Adonis2, which can partition distance matrices over sources of variation, was used to determine the contribution of sample donor and treatment exposure of the samples to the derived beta diversity as Bray Curtis Distance, among all samples, from the first three subjects. Unlike Adonis, order of variable entry for testing does not affect results.

Statistical analysis was performed using MaAsLin2 software for multivariable analysis of the sample data. The linear model method (LM) was used for the data analysis, with Total Sum Scaling normalization, log transformation, minimum abundance set to 4, minimum prevalence at 20%, and the FDR (q-value) less than 0.1. Categorical variables were summarized using frequencies and percentages. Continuous variables were presented as mean, and standard deviation.

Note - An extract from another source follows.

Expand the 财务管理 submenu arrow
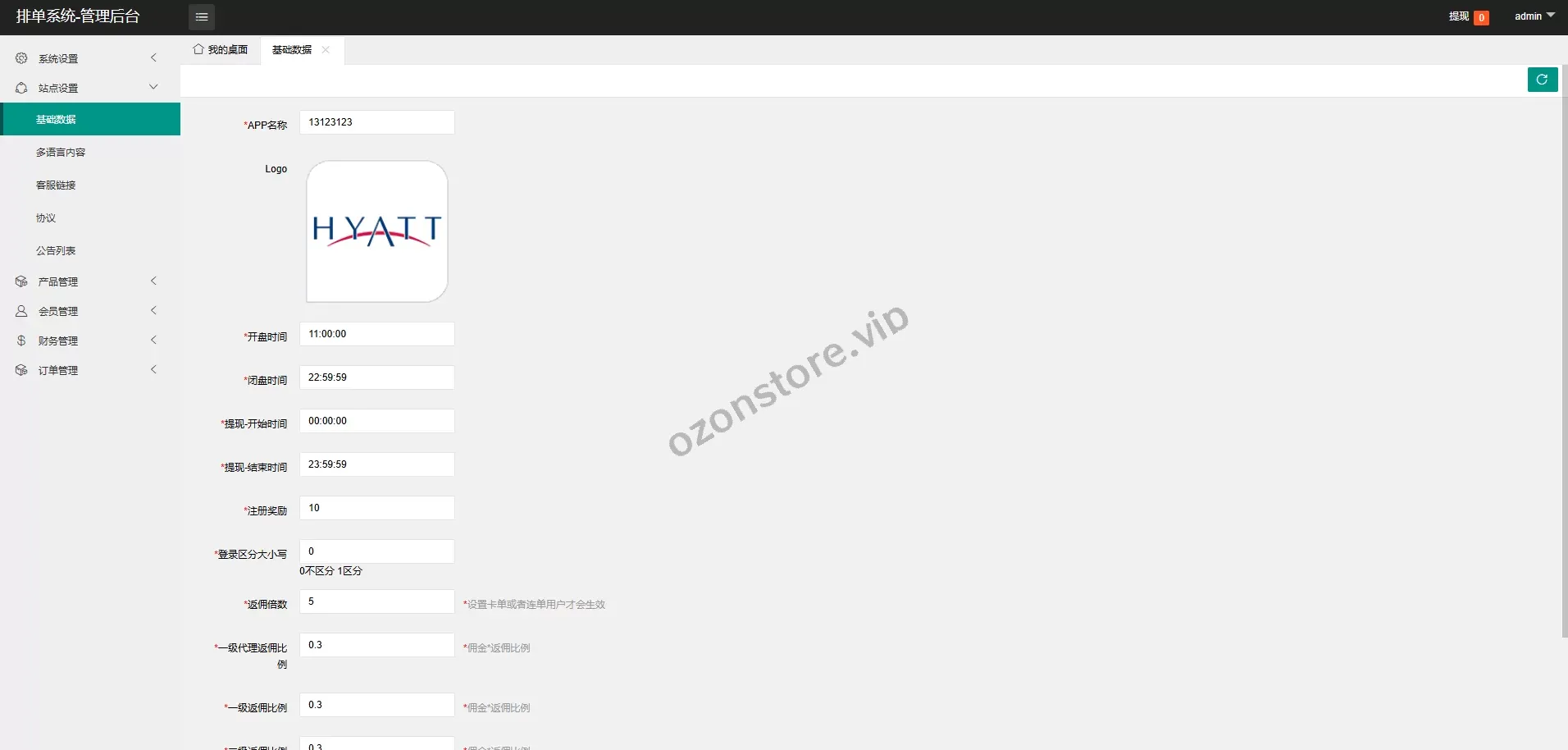The width and height of the screenshot is (1568, 750). click(153, 340)
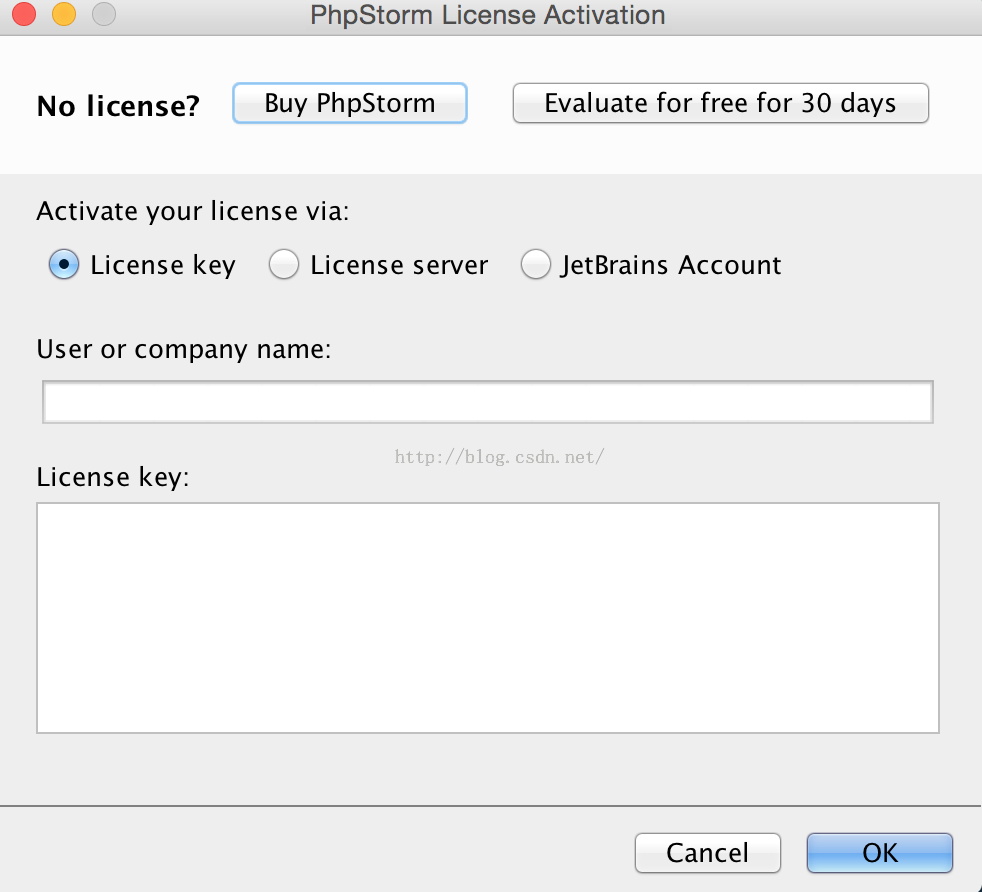Viewport: 982px width, 892px height.
Task: Focus the User or company name field
Action: (x=488, y=402)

To assess the differences in RNA and DNA levels, t-test was conducted when data followed a normal distribution. For bulk RNA and DNA level comparisons the Mann Whitney test was used due to non-normal distribution of some data.

Data Availability

Raw NGS sequences, as FASTQ files, are available at the Sequence Read Archive of the National Center for Biotechnology Information, accession number PRJNA1076891.